EXERCISE MATERIALS:
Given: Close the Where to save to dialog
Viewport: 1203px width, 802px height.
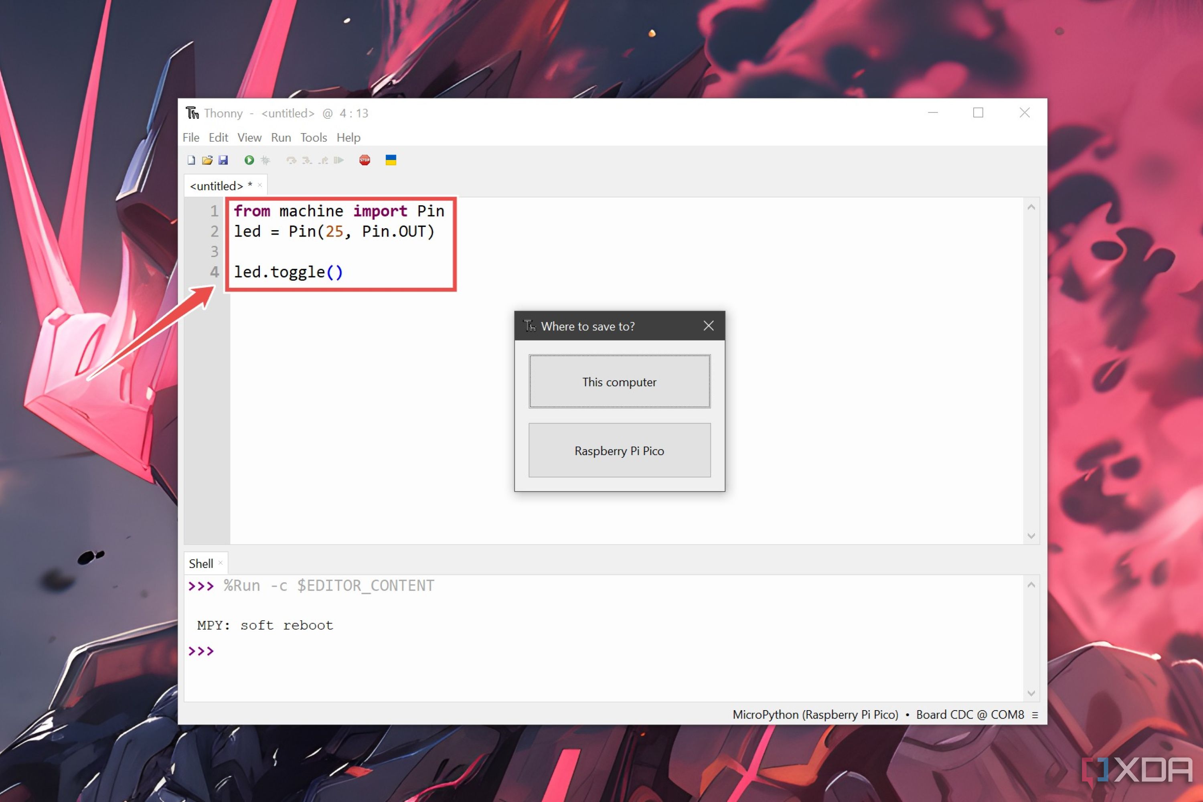Looking at the screenshot, I should 708,326.
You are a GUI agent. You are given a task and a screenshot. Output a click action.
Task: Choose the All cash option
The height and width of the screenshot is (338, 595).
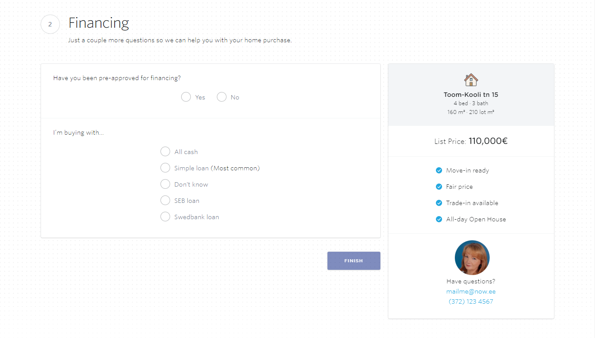[x=165, y=151]
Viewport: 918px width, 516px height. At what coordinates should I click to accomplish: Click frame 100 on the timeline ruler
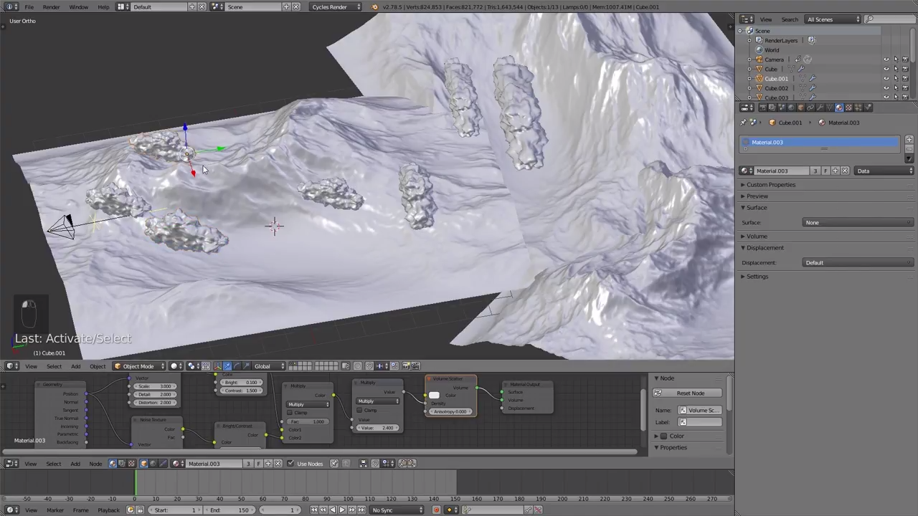347,498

WHAT YOU HAVE TO DO: Convert the entries above into a two-column CSV with the headers "instruction" and "click_target", one row per entry, placing each instruction and its answer in a single quoted field with line breaks replaced by spaces. Omit the pictures from the output.

SOLUTION FOR THIS TASK:
instruction,click_target
"Given: Close the Where to save to dialog Viewport: 1203px width, 802px height.","Looking at the screenshot, I should 708,326."
"You are a GUI agent. You are given a task and a screenshot. Output a click action. Task: Choose the All cash option The height and width of the screenshot is (338, 595).","[x=165, y=151]"
"Viewport: 918px width, 516px height. At what coordinates should I click to accomplish: Click frame 100 on the timeline ruler","347,498"